Jasperites gathered at the Jasper-Yellowhead Museum and Archives, Sept. 26, to celebrate the people who make our arts community vibrant.
The fourth annual Raven About the Arts Awards honoured five local artists and two patrons of the arts, each of whom was presented with a flower and a custom fused-glass award made in Wildwood, Alta.
This year’s recipients were Marla Pollock (fine art), Brian Lackey (music), Shawna Woelke (choreography), Lena Fraser (theatre), Deb Joly (photography) and Sam and Shelley Koebel (patrons of the arts).
The award winners were selected by their peers for their willingness to share their work and knowledge with the community and for their ability to inspire others to participate in and appreciate the arts.
To save the artists the stress of standing on stage, each year Dave Baker interviews them ahead of the ceremony and creates a video showcasing each artist’s passions.
The evening began with a video of Brian Lackey, a talented guitar player and singer, who plays solo, as well as with his band Hundred Miles Across, which features last year’s Raven About the Arts award winner, Monika Schaefer, on violin.
Lackey explained in his interview that there is nothing he enjoys more than sitting down to play music, whether it’s in the kitchen with some friends, at a jam night or on stage.

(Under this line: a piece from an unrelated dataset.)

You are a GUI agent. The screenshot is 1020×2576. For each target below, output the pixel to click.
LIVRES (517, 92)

“I play music with people at least once a week,” he said, adding that there are ample opportunities to play in Jasper. “It’s something that I’d like to continue to work at, I’d like to be a better musician ... and be as good a musician as I can be.”

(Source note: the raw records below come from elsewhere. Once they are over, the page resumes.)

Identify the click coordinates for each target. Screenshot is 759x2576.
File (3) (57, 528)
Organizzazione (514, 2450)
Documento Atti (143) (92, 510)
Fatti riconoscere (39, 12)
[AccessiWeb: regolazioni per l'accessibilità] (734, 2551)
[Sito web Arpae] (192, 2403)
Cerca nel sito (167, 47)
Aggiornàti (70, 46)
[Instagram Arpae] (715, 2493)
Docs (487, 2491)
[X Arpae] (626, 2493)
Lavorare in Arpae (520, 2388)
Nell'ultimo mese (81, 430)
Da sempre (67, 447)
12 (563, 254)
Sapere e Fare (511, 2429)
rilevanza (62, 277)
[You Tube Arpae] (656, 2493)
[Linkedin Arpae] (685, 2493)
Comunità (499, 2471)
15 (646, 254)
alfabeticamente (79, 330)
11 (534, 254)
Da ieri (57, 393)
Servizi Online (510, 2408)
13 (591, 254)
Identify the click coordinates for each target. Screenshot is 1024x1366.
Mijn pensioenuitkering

Shawna Woelke is a hula-hooper and fire dancer, and this year’s recipient of the choreography award.
Woelke picked up hula hooping from a friend and has since started making her own hoops and teaching workshops, as well as performing at festivals.
“There’s so much more to hula-hooping than just hooping around the waist,” she said gushing about all that you can do with your body, whether it’s using multiple hoops at a time or incorporating fire.

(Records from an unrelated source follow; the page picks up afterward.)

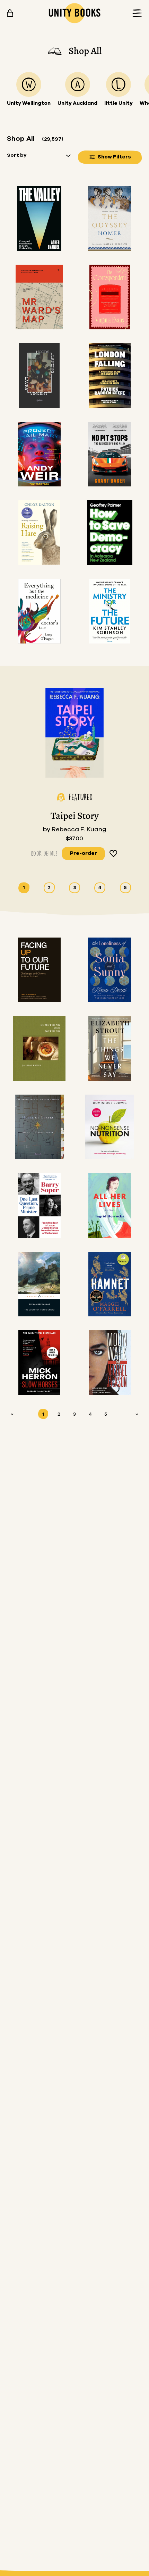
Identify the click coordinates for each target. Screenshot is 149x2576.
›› (136, 1414)
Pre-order (83, 853)
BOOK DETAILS (44, 853)
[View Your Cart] (10, 13)
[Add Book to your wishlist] (113, 853)
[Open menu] (135, 13)
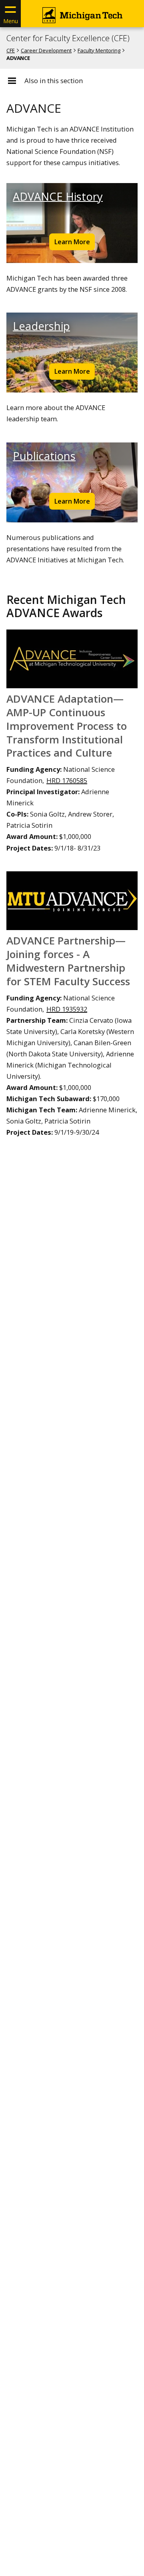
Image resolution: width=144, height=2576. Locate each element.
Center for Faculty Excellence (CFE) (68, 38)
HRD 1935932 (66, 1009)
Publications (44, 455)
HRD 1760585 (66, 780)
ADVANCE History (58, 196)
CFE (10, 50)
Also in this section (53, 81)
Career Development (46, 50)
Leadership (41, 326)
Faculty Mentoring (99, 50)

Woelke’s talents are often visible on the Visitor Information Centre lawn or at festivals in the region, including the Jasper Folk Music Festival and Wild Mountain Music Festival.
Deb Joly—as well as being a fabulous Marilyn Monroe impersonator—is a local photographer, who started snapping photos when she was a teenager, as a way of keeping a visual diary.
Later in life, when she began working at the Palisades Stewardship Education Centre, Joly’s focus changed.
“My intention as well was to paint, so many of my photographs I have taken with an eye of how would this look as a painting,” she said, explaining her creative process.
Lena Fraser is a thespian. She has worked closely with the Jasper Theatre Company, either starring in plays—like A Christmas Carol—or directing them.
Her love of the stage began early, when she was a dancer and singer, and then in high school it led her to theatre.
“I love entertaining,” she said. “I love getting the reaction from people in the audience, and I love the challenge of being a completely different person than you are in your every day life.
“Being a part of theatre in Jasper is even more rewarding than being a part of theatre in a bigger city because you know everybody and it’s amazing to know that everyone in this community has come and filled the activity centre or filled the high school gym to come out and support us.”
Marla Pollock is a painter who creates vibrant acrylic paintings.
As a founding member of the Jasper Artists Guild, her work appears in the guild’s galleries, where it stands out from the rest, as something completely different; because unlike many of Jasper’s other painters, Pollock avoids landscapes.
“I have tried landscape painting and I seriously want to nap. I love the beauty of the mountains and the trees, the rivers and the rocks and I can feel their energy, but I’m never really called to paint them or capture their energy, never. It’s just mostly my imagination, my internal gaze.”
Shelley and Sam Koebel are the owners of the SnowDome Coffee Bar, and huge supporters of Jasper’s arts community.
As well as hosting numerous arts events within their shop each year, the Koebels also donated a space to the Jasper Artists Guild last winter.
For their commitment to the health of Jasper’s arts community, they were presented the patron of the arts award.